PROMPT 1 >> Decide whether each statement agrees with the blog post, answering yes or no and quoting the words that decide it. (a) The blog post was published on March 13, 2018. (b) The blog post says America's volunteer sector has been growing for the past 15 years. (c) The blog post says nonprofits without resources lack the capacity to engage volunteers effectively.
PROMPT 2 >> Quote the blog post word for word, starting with "Some of those" and going on through "they have accomplished.".

TEXT >>
__________

Jerry Andree, Township Manager

Jerry Andree, Township Manager

No level of government has more impact on daily life than local government. That’s why my colleagues and I at Cranberry Township are passionate about pushing the limits of excellence to provide the best possible services to our residents and customers. However, being well-served is not a passive achievement; it is a collective undertaking. Through this blog, we offer our personal reflections on that assignment. And we hope it will help engage you in joining us on that same collaborative mission.

Mar 13

Cranberry doubles down on volunteers

Posted on March 13, 2018 at 10:18 AM by Jerry Andree

It’s no secret that America’s volunteer sector has experienced a slow decline for at least the past 15 years.  Observers have blamed it on a variety of things: people being too busy with work, spending too much time online, stress from changing family patterns, more frequent relocations, maybe even becoming too lazy.  

Some of those reasons may be valid.  But there’s another explanation that those of us in Cranberry’s municipal government have been leaning toward: it’s that there hasn’t been sufficient investment in America’s volunteer sector.  Without resources, nonprofits don’t have the capacity to engage volunteers effectively.  

To attract and retain volunteers today, you need to place a high value the volunteer’s time, provide them with the tools and training their work requires, strive to respect their family commitments, make their continued involvement as convenient as possible, and show appreciation for what they have accomplished.

__________

RECORDS >>
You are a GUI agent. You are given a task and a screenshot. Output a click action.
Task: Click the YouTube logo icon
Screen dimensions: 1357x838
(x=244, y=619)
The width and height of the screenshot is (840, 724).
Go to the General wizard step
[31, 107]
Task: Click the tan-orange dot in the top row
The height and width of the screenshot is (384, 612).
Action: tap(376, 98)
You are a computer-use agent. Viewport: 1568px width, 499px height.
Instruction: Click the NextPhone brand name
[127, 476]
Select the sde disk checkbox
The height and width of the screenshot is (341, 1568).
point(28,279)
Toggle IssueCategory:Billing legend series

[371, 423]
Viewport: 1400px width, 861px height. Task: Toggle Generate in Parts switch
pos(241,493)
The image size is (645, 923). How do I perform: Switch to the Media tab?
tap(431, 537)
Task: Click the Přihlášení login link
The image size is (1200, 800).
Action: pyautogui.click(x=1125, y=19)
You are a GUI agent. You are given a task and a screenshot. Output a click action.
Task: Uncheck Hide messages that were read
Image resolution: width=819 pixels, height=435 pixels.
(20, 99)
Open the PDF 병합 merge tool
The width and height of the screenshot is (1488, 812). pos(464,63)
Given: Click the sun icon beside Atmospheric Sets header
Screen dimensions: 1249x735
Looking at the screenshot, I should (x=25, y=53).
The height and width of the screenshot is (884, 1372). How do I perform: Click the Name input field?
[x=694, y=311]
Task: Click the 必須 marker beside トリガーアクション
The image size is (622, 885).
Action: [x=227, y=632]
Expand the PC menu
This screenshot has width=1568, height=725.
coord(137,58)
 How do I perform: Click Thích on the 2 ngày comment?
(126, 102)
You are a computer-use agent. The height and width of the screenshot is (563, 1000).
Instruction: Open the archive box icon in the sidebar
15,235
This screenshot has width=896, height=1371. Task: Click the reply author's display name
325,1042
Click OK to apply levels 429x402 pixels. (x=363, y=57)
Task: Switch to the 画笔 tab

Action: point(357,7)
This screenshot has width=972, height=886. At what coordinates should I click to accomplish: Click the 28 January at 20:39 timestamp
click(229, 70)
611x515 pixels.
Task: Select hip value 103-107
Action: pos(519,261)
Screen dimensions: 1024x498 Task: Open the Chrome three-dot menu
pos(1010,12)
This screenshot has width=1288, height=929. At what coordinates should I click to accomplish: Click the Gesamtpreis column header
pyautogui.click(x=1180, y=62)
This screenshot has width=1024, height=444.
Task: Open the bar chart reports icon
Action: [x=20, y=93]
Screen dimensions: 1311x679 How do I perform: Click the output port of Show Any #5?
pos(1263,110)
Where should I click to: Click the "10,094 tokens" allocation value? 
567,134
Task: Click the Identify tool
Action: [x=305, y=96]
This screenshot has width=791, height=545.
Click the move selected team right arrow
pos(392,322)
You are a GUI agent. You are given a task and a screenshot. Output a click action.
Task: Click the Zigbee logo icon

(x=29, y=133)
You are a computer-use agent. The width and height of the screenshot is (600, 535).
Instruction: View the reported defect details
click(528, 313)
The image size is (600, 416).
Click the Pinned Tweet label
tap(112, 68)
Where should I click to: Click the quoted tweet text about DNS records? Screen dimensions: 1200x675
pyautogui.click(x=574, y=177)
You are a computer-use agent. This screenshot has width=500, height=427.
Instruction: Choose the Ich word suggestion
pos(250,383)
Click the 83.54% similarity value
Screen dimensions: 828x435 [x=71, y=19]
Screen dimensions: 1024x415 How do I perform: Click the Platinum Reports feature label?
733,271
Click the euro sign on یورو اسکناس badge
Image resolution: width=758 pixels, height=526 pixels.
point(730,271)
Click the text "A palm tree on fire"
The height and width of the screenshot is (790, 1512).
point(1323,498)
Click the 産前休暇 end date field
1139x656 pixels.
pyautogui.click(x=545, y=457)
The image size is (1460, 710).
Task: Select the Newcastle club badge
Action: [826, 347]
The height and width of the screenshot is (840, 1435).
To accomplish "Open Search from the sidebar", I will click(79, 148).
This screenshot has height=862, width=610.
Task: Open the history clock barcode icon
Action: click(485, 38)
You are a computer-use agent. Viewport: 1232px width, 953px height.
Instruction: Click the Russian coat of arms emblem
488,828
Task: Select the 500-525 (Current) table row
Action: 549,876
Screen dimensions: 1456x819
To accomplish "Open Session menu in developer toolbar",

__________

FINAL RESULT 1 >>
(a) Yes: "Posted on March 13, 2018 at 10:18 AM by Jerry Andree"
(b) No: "America’s volunteer sector has experienced a slow decline for at least the past 15 years"
(c) Yes: "Without resources, nonprofits don’t have the capacity to engage volunteers effectively."

FINAL RESULT 2 >>
Some of those reasons may be valid.  But there’s another explanation that those of us in Cranberry’s municipal government have been leaning toward: it’s that there hasn’t been sufficient investment in America’s volunteer sector.  Without resources, nonprofits don’t have the capacity to engage volunteers effectively.  

To attract and retain volunteers today, you need to place a high value the volunteer’s time, provide them with the tools and training their work requires, strive to respect their family commitments, make their continued involvement as convenient as possible, and show appreciation for what they have accomplished.